_Goal A_.
Could you retype these lines of the records without any changes, beginning at the line that contains "Tümünü görüntüle (40, 2213)" and stopping after the line that contains "March 2022 (37, 829)"?
>> START Document segment
You Gotta Keep An Eye On Your Sex Life

When you think about living together, you probably assume you’re going to be having sex constantly. I mean, you sleep in the same bed. But the thing about literally any step you take to further a relationship is you stop having as much sex as you would if you were still late night booty calling each other and pretending it’s “casual.” This weird thing happens where because you have to see each other literally every day, you just start getting bored. It’s like having unlimited snacks at work: you just stop wanting to eat them (or so I am told by people with self-control). If you plan vacations and day trips, you’ll keep the excitement alive and have something to look forward to.

You’re Going To Stop Going Out As Much

Why would you go out to eat or drink when you have a full bar at home and you can do it in your pajamas? Living together means you’re going to both stay in more nights, and going out is going to feel like an event. It used to be convenient to meet up out and then go back to one of your places, but now you won’t see the point of running the race when you’re starting at the finish line. If you want to keep the sparks alive, just make plans to hang out with people other than him more so you have something to look forward to when you come home.

You’re Going To Freak Out About The Next Step

Once you move in together, everyone and your mother (especially your mother) is going to expect you to get married. You may even expect you to get married. Because you’ve knocked out one of major milestones of your relationship, even if you both know you want to wait for marriage, it’s going to be the next big thing for you to hit. It’s like going on a road trip you know is going to last for a while—you’re still going to keep checking how far you have left to go. So if you’re not ready to consider the idea of marriage, then don’t move in together. You’ll also be going to more weddings as each other’s plus one because you can’t not take each other when you literally live together.
>> END Document segment
_Goal B_.
Can you echo a passage of the article on living together word for word, beginning at the words "You’re Going To Stop" and stopping after "you come home."?
>> START Dataset
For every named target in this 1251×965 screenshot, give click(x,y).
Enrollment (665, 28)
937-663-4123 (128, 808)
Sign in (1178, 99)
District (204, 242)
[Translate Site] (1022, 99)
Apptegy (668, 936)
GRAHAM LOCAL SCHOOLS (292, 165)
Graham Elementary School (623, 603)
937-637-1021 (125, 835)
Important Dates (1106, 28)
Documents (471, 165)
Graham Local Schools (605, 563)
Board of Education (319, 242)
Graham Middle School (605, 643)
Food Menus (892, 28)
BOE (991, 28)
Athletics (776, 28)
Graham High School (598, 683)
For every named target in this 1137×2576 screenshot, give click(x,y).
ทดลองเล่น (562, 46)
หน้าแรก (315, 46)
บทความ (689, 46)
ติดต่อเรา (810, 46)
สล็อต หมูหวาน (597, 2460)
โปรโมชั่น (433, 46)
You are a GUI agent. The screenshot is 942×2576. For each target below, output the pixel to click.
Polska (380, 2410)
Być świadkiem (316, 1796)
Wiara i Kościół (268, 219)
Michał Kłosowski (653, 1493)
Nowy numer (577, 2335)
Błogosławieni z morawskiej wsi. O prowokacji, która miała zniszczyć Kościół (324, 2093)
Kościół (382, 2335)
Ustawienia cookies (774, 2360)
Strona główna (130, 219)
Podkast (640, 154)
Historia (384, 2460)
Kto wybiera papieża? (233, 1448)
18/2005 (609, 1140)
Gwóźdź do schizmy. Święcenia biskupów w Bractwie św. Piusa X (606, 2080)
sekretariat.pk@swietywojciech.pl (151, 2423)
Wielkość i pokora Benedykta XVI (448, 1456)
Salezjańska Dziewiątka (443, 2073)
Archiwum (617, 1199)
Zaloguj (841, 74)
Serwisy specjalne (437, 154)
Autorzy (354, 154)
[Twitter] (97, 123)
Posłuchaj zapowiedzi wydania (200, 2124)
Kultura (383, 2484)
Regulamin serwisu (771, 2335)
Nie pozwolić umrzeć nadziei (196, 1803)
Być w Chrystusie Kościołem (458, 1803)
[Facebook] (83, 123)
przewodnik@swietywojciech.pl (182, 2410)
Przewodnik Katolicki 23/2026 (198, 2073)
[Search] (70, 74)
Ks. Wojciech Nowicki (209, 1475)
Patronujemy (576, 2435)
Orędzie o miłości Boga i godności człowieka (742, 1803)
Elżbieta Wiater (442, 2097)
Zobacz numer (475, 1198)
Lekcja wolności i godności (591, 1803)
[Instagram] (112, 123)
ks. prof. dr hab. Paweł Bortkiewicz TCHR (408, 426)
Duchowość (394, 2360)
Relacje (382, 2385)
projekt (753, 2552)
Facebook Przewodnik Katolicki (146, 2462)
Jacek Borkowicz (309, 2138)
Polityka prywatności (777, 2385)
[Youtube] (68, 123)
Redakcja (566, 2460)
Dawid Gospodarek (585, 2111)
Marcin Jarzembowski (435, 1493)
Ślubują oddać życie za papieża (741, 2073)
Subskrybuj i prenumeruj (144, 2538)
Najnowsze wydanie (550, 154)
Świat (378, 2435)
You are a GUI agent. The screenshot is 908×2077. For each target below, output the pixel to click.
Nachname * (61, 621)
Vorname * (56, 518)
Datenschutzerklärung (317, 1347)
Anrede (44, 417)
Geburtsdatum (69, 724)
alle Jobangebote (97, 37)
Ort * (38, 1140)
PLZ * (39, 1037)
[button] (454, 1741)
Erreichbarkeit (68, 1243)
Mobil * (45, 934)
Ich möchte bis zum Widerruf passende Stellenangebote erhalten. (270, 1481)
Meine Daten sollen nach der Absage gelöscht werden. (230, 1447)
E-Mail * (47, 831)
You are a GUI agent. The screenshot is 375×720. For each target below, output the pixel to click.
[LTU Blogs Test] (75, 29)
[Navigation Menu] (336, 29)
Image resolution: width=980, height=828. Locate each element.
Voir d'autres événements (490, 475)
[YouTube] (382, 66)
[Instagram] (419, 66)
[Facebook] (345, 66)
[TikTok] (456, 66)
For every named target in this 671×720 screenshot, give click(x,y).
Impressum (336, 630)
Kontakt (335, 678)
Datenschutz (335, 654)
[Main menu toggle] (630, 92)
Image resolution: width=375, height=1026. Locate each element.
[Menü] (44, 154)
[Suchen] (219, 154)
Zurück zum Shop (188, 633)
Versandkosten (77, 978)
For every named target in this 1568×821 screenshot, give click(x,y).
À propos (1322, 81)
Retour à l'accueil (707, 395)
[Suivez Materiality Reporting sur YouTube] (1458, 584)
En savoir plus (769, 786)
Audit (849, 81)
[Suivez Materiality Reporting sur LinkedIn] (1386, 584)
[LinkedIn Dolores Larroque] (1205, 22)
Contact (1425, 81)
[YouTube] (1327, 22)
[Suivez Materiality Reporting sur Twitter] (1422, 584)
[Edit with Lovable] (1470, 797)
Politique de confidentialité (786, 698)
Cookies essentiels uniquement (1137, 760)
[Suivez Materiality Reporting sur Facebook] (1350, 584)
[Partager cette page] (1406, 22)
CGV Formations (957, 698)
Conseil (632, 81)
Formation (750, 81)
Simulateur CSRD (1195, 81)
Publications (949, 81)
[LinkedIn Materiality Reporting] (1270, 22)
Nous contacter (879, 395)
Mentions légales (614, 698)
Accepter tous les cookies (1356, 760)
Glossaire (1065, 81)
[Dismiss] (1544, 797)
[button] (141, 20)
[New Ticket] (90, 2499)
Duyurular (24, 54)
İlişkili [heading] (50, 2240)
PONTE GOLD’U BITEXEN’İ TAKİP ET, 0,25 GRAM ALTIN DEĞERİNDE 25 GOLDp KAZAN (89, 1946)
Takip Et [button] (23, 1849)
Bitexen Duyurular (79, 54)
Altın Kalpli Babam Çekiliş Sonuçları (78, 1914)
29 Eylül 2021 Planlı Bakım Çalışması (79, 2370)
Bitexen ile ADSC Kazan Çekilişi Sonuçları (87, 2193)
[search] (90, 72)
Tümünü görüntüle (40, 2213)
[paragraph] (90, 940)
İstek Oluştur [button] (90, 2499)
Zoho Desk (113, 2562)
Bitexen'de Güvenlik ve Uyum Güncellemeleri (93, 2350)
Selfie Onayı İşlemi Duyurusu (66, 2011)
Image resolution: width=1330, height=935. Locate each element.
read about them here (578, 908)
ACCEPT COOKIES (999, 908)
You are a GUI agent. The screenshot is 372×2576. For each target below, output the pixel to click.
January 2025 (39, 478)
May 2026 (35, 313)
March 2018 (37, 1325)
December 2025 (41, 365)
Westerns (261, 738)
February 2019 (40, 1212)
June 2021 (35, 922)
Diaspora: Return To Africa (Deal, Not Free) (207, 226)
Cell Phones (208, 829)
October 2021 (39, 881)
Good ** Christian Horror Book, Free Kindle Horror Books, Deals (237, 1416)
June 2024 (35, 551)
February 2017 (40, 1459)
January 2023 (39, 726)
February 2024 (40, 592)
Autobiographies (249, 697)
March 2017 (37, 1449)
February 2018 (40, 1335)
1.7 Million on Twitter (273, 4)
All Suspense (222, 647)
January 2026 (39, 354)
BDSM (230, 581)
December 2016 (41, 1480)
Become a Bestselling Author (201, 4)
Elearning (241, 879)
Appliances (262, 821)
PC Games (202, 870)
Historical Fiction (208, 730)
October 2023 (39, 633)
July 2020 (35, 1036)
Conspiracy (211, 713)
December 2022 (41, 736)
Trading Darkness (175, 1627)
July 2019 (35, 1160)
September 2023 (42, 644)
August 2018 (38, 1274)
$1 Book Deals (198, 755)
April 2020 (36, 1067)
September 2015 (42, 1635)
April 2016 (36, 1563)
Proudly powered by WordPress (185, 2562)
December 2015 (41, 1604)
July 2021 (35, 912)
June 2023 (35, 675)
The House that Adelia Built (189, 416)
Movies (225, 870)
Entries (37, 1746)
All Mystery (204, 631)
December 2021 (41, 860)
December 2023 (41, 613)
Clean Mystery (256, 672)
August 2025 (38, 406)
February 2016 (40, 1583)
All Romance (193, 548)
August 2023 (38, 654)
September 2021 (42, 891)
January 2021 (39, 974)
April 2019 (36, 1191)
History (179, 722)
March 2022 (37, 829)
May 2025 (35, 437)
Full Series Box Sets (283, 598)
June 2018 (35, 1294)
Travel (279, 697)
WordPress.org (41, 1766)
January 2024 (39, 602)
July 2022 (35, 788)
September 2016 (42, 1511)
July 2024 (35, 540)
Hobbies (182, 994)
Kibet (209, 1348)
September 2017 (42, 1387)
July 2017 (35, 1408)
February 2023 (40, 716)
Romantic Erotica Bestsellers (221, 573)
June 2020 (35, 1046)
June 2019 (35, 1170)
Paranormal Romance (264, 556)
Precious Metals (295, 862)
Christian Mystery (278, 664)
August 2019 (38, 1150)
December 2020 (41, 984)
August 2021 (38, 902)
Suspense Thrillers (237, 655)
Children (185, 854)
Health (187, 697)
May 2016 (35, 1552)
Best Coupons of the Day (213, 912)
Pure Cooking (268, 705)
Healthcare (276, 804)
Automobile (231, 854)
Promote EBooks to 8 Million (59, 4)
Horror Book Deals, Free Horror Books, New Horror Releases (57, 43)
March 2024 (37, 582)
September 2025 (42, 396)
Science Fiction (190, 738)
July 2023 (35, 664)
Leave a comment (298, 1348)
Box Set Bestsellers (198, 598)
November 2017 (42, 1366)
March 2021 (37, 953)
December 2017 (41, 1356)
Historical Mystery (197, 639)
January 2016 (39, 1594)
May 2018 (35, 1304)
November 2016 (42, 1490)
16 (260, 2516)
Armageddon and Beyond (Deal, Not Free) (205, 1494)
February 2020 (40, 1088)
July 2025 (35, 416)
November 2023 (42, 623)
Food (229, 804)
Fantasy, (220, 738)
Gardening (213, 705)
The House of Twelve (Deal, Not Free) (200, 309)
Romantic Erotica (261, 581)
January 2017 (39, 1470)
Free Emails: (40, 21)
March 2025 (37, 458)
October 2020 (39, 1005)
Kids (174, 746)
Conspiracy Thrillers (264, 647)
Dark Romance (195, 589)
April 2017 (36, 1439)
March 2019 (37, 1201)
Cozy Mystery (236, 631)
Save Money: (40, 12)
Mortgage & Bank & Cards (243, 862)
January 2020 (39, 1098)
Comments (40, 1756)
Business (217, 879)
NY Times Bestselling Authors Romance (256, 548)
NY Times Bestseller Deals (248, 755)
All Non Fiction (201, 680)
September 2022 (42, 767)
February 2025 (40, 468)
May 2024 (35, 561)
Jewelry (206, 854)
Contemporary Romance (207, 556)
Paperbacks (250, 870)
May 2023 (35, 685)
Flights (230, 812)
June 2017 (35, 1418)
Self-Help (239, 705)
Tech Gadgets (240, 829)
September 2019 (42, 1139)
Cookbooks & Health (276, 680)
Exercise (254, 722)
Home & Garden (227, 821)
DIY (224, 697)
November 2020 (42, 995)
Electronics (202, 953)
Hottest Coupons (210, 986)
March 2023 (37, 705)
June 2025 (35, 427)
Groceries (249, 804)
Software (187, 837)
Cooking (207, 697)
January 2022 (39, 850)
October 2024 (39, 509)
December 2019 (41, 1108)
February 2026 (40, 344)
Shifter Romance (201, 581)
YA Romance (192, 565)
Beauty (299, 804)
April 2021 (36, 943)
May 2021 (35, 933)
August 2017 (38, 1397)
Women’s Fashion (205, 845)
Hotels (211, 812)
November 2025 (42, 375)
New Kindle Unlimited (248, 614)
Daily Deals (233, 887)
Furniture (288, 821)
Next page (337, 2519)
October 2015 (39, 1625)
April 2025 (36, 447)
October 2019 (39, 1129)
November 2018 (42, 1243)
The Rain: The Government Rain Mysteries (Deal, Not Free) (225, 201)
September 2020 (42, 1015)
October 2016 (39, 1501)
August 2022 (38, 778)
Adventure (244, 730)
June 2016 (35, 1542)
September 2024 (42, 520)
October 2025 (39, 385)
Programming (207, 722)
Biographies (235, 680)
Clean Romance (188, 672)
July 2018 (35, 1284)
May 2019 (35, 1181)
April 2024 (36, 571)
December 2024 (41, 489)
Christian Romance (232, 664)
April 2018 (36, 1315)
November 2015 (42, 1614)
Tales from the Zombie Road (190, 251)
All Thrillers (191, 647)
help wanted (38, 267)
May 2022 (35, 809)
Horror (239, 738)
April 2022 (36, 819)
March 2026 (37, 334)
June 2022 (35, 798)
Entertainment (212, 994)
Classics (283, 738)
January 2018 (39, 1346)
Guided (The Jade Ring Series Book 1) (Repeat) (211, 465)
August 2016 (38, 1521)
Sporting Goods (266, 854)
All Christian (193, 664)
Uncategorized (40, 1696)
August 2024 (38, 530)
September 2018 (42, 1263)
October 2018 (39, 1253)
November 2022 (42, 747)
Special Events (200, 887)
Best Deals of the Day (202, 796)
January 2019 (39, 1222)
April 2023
>> END Dataset
_Complete response A_.
Tümünü görüntüle (40, 2213)
[paragraph] (90, 940)
İstek Oluştur [button] (90, 2499)
Zoho Desk (113, 2562)
Bitexen'de Güvenlik ve Uyum Güncellemeleri (93, 2350)
Selfie Onayı İşlemi Duyurusu (66, 2011)
Image resolution: width=1330, height=935. Locate each element.
read about them here (578, 908)
ACCEPT COOKIES (999, 908)
You are a GUI agent. The screenshot is 372×2576. For each target below, output the pixel to click.
January 2025 (39, 478)
May 2026 (35, 313)
March 2018 (37, 1325)
December 2025 (41, 365)
Westerns (261, 738)
February 2019 (40, 1212)
June 2021 (35, 922)
Diaspora: Return To Africa (Deal, Not Free) (207, 226)
Cell Phones (208, 829)
October 2021 (39, 881)
Good ** Christian Horror Book, Free Kindle Horror Books, Deals (237, 1416)
June 2024 (35, 551)
February 2017 (40, 1459)
January 2023 (39, 726)
February 2024 (40, 592)
Autobiographies (249, 697)
March 2017 (37, 1449)
February 2018 (40, 1335)
1.7 Million on Twitter (273, 4)
All Suspense (222, 647)
January 2026 (39, 354)
BDSM (230, 581)
December 2016 (41, 1480)
Become a Bestselling Author (201, 4)
Elearning (241, 879)
Appliances (262, 821)
PC Games (202, 870)
Historical Fiction (208, 730)
October 2023 (39, 633)
July 2020 (35, 1036)
Conspiracy (211, 713)
December 2022 (41, 736)
Trading Darkness (175, 1627)
July 2019 (35, 1160)
September 2023 (42, 644)
August 2018 (38, 1274)
$1 Book Deals (198, 755)
April 2020 (36, 1067)
September 2015 (42, 1635)
April 2016 (36, 1563)
Proudly powered by WordPress (185, 2562)
December 2015 (41, 1604)
July 2021 (35, 912)
June 2023 (35, 675)
The House that Adelia Built (189, 416)
Movies (225, 870)
Entries (37, 1746)
All Mystery (204, 631)
December 2021 (41, 860)
December 2023 (41, 613)
Clean Mystery (256, 672)
August 2025 (38, 406)
February 2016 (40, 1583)
All Romance (193, 548)
August 2023 (38, 654)
September 2021 (42, 891)
January 2021 (39, 974)
April 2019 (36, 1191)
History (179, 722)
March 2022 (37, 829)

_Complete response B_.
You’re Going To Stop Going Out As Much

Why would you go out to eat or drink when you have a full bar at home and you can do it in your pajamas? Living together means you’re going to both stay in more nights, and going out is going to feel like an event. It used to be convenient to meet up out and then go back to one of your places, but now you won’t see the point of running the race when you’re starting at the finish line. If you want to keep the sparks alive, just make plans to hang out with people other than him more so you have something to look forward to when you come home.